• _ASSIGNMENT_
Return each record exactly as it appears, so that nothing is dropped or altered.

|---|

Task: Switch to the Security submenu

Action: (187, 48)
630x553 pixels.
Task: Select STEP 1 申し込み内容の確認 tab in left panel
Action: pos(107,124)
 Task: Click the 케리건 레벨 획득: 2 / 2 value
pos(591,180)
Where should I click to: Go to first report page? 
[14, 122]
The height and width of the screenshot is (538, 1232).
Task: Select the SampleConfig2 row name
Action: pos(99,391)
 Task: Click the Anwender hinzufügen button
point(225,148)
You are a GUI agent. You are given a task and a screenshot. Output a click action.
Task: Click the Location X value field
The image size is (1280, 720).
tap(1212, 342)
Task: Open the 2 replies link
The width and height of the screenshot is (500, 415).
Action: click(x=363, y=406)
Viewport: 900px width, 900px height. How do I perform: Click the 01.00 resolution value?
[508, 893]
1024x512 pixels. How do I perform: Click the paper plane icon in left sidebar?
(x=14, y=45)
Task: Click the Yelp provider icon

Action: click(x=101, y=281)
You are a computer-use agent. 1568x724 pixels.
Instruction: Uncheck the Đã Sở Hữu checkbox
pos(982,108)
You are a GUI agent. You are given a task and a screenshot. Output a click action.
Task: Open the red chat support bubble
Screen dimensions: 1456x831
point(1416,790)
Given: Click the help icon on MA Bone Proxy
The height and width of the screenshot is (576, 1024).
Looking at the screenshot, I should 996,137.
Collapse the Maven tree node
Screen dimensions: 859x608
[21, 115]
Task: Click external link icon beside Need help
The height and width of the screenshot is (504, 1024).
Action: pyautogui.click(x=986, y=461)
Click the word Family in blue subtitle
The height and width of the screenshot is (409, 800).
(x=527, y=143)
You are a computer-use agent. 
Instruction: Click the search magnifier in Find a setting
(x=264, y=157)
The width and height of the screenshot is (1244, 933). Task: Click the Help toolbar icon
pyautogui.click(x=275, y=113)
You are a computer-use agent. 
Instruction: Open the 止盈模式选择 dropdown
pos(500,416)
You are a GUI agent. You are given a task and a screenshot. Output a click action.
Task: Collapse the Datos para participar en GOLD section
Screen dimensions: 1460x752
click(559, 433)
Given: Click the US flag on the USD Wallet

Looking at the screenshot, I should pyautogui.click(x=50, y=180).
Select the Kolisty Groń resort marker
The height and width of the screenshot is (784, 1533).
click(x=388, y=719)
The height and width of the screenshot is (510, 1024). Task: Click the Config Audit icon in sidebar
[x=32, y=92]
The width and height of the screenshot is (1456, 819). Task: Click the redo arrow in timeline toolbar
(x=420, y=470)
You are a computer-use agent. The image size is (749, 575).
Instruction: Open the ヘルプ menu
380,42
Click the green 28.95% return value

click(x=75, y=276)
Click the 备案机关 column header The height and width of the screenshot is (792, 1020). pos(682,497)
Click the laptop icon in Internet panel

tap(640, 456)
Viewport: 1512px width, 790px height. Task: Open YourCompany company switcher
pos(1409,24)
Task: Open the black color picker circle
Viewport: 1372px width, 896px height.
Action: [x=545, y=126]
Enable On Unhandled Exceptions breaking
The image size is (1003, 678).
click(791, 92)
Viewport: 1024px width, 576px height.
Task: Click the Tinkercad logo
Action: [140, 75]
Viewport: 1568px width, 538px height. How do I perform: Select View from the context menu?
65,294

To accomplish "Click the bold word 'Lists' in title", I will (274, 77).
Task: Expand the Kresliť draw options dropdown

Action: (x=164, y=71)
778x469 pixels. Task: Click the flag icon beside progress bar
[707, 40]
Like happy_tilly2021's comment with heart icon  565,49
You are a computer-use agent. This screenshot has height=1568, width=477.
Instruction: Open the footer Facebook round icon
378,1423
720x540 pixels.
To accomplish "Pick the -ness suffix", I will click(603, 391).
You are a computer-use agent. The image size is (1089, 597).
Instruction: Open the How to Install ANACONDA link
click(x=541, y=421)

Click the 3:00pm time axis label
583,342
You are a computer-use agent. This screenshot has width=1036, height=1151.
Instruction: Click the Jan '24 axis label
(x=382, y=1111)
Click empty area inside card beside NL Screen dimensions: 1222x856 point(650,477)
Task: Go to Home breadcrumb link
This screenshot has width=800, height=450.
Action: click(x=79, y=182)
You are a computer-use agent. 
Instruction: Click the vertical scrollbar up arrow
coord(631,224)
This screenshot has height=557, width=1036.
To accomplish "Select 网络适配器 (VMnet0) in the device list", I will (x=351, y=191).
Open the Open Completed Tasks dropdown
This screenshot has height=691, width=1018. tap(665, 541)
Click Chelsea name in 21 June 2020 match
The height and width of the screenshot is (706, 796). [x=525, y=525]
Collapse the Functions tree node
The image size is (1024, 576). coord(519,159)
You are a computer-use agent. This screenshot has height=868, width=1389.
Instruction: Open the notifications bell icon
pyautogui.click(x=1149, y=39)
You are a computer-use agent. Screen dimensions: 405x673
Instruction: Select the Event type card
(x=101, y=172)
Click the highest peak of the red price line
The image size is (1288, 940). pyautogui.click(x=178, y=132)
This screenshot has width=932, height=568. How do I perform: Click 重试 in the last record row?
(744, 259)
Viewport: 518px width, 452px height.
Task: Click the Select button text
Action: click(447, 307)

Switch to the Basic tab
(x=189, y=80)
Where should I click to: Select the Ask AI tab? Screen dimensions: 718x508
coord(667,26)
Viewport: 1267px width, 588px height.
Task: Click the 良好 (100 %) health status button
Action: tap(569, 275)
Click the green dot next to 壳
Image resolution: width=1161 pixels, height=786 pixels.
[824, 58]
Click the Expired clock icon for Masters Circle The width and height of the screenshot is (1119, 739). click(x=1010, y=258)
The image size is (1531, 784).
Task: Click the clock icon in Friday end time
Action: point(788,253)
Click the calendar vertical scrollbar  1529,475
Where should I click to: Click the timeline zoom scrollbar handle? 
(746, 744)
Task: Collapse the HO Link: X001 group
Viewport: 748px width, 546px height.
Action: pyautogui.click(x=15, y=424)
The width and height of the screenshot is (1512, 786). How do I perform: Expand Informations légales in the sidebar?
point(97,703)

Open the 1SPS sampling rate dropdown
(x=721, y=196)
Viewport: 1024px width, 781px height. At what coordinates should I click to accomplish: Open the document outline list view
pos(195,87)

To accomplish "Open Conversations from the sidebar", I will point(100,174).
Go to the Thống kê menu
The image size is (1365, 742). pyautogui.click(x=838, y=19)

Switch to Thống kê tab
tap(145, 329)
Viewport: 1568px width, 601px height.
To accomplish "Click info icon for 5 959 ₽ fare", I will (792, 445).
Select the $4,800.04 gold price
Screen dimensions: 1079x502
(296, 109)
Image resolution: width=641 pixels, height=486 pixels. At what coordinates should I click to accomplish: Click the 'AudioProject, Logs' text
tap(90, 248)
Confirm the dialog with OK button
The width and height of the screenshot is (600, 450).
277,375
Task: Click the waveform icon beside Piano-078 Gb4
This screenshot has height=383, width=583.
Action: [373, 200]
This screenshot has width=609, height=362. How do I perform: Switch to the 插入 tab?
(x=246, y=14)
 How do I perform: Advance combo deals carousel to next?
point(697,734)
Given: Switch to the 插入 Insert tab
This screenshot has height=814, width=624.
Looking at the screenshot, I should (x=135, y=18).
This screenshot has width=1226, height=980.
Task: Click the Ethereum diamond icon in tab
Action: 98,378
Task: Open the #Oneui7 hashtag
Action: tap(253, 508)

|---|

• _ANSWER TO THIS TASK_
Task: Switch to the Security submenu

Action: (187, 48)
630x553 pixels.
Task: Select STEP 1 申し込み内容の確認 tab in left panel
Action: pos(107,124)
 Task: Click the 케리건 레벨 획득: 2 / 2 value
pos(591,180)
Where should I click to: Go to first report page? 
[14, 122]
The height and width of the screenshot is (538, 1232).
Task: Select the SampleConfig2 row name
Action: pos(99,391)
 Task: Click the Anwender hinzufügen button
point(225,148)
You are a GUI agent. You are given a task and a screenshot. Output a click action.
Task: Click the Location X value field
The image size is (1280, 720).
tap(1212, 342)
Task: Open the 2 replies link
The width and height of the screenshot is (500, 415).
Action: click(x=363, y=406)
Viewport: 900px width, 900px height. How do I perform: Click the 01.00 resolution value?
[508, 893]
1024x512 pixels. How do I perform: Click the paper plane icon in left sidebar?
(x=14, y=45)
Task: Click the Yelp provider icon

Action: click(x=101, y=281)
You are a computer-use agent. 1568x724 pixels.
Instruction: Uncheck the Đã Sở Hữu checkbox
pos(982,108)
You are a GUI agent. You are given a task and a screenshot. Output a click action.
Task: Open the red chat support bubble
Screen dimensions: 1456x831
point(1416,790)
Given: Click the help icon on MA Bone Proxy
The height and width of the screenshot is (576, 1024).
Looking at the screenshot, I should 996,137.
Collapse the Maven tree node
Screen dimensions: 859x608
[21, 115]
Task: Click external link icon beside Need help
The height and width of the screenshot is (504, 1024).
Action: pyautogui.click(x=986, y=461)
Click the word Family in blue subtitle
The height and width of the screenshot is (409, 800).
(x=527, y=143)
You are a computer-use agent. 
Instruction: Click the search magnifier in Find a setting
(x=264, y=157)
The width and height of the screenshot is (1244, 933). Task: Click the Help toolbar icon
pyautogui.click(x=275, y=113)
You are a computer-use agent. 
Instruction: Open the 止盈模式选择 dropdown
pos(500,416)
You are a GUI agent. You are given a task and a screenshot. Output a click action.
Task: Collapse the Datos para participar en GOLD section
Screen dimensions: 1460x752
click(559, 433)
Given: Click the US flag on the USD Wallet

Looking at the screenshot, I should pyautogui.click(x=50, y=180).
Select the Kolisty Groń resort marker
The height and width of the screenshot is (784, 1533).
click(x=388, y=719)
The height and width of the screenshot is (510, 1024). Task: Click the Config Audit icon in sidebar
[x=32, y=92]
The width and height of the screenshot is (1456, 819). Task: Click the redo arrow in timeline toolbar
(x=420, y=470)
You are a computer-use agent. The image size is (749, 575).
Instruction: Open the ヘルプ menu
380,42
Click the green 28.95% return value

click(x=75, y=276)
Click the 备案机关 column header The height and width of the screenshot is (792, 1020). pos(682,497)
Click the laptop icon in Internet panel

tap(640, 456)
Viewport: 1512px width, 790px height. Task: Open YourCompany company switcher
pos(1409,24)
Task: Open the black color picker circle
Viewport: 1372px width, 896px height.
Action: [x=545, y=126]
Enable On Unhandled Exceptions breaking
The image size is (1003, 678).
click(791, 92)
Viewport: 1024px width, 576px height.
Task: Click the Tinkercad logo
Action: [140, 75]
Viewport: 1568px width, 538px height. How do I perform: Select View from the context menu?
65,294

To accomplish "Click the bold word 'Lists' in title", I will (274, 77).
Task: Expand the Kresliť draw options dropdown

Action: (x=164, y=71)
778x469 pixels. Task: Click the flag icon beside progress bar
[707, 40]
Like happy_tilly2021's comment with heart icon  565,49
You are a computer-use agent. This screenshot has height=1568, width=477.
Instruction: Open the footer Facebook round icon
378,1423
720x540 pixels.
To accomplish "Pick the -ness suffix", I will click(603, 391).
You are a computer-use agent. The image size is (1089, 597).
Instruction: Open the How to Install ANACONDA link
click(x=541, y=421)

Click the 3:00pm time axis label
583,342
You are a computer-use agent. This screenshot has width=1036, height=1151.
Instruction: Click the Jan '24 axis label
(x=382, y=1111)
Click empty area inside card beside NL Screen dimensions: 1222x856 point(650,477)
Task: Go to Home breadcrumb link
This screenshot has width=800, height=450.
Action: click(x=79, y=182)
You are a computer-use agent. 
Instruction: Click the vertical scrollbar up arrow
coord(631,224)
This screenshot has height=557, width=1036.
To accomplish "Select 网络适配器 (VMnet0) in the device list", I will (x=351, y=191).
Open the Open Completed Tasks dropdown
This screenshot has height=691, width=1018. tap(665, 541)
Click Chelsea name in 21 June 2020 match
The height and width of the screenshot is (706, 796). [x=525, y=525]
Collapse the Functions tree node
The image size is (1024, 576). coord(519,159)
You are a computer-use agent. This screenshot has height=868, width=1389.
Instruction: Open the notifications bell icon
pyautogui.click(x=1149, y=39)
You are a computer-use agent. Screen dimensions: 405x673
Instruction: Select the Event type card
(x=101, y=172)
Click the highest peak of the red price line
The image size is (1288, 940). pyautogui.click(x=178, y=132)
This screenshot has width=932, height=568. How do I perform: Click 重试 in the last record row?
(744, 259)
Viewport: 518px width, 452px height.
Task: Click the Select button text
Action: click(447, 307)

Switch to the Basic tab
(x=189, y=80)
Where should I click to: Select the Ask AI tab? Screen dimensions: 718x508
coord(667,26)
Viewport: 1267px width, 588px height.
Task: Click the 良好 (100 %) health status button
Action: tap(569, 275)
Click the green dot next to 壳
Image resolution: width=1161 pixels, height=786 pixels.
[824, 58]
Click the Expired clock icon for Masters Circle The width and height of the screenshot is (1119, 739). click(x=1010, y=258)
The image size is (1531, 784).
Task: Click the clock icon in Friday end time
Action: point(788,253)
Click the calendar vertical scrollbar  1529,475
Where should I click to: Click the timeline zoom scrollbar handle? 
(746, 744)
Task: Collapse the HO Link: X001 group
Viewport: 748px width, 546px height.
Action: pyautogui.click(x=15, y=424)
The width and height of the screenshot is (1512, 786). How do I perform: Expand Informations légales in the sidebar?
point(97,703)

Open the 1SPS sampling rate dropdown
(x=721, y=196)
Viewport: 1024px width, 781px height. At what coordinates should I click to accomplish: Open the document outline list view
pos(195,87)

To accomplish "Open Conversations from the sidebar", I will point(100,174).
Go to the Thống kê menu
The image size is (1365, 742). pyautogui.click(x=838, y=19)

Switch to Thống kê tab
tap(145, 329)
Viewport: 1568px width, 601px height.
To accomplish "Click info icon for 5 959 ₽ fare", I will (792, 445).
Select the $4,800.04 gold price
Screen dimensions: 1079x502
(296, 109)
Image resolution: width=641 pixels, height=486 pixels. At what coordinates should I click to accomplish: Click the 'AudioProject, Logs' text
tap(90, 248)
Confirm the dialog with OK button
The width and height of the screenshot is (600, 450).
277,375
Task: Click the waveform icon beside Piano-078 Gb4
This screenshot has height=383, width=583.
Action: [373, 200]
This screenshot has width=609, height=362. How do I perform: Switch to the 插入 tab?
(x=246, y=14)
 How do I perform: Advance combo deals carousel to next?
point(697,734)
Given: Switch to the 插入 Insert tab
This screenshot has height=814, width=624.
Looking at the screenshot, I should (x=135, y=18).
This screenshot has width=1226, height=980.
Task: Click the Ethereum diamond icon in tab
Action: 98,378
Task: Open the #Oneui7 hashtag
Action: tap(253, 508)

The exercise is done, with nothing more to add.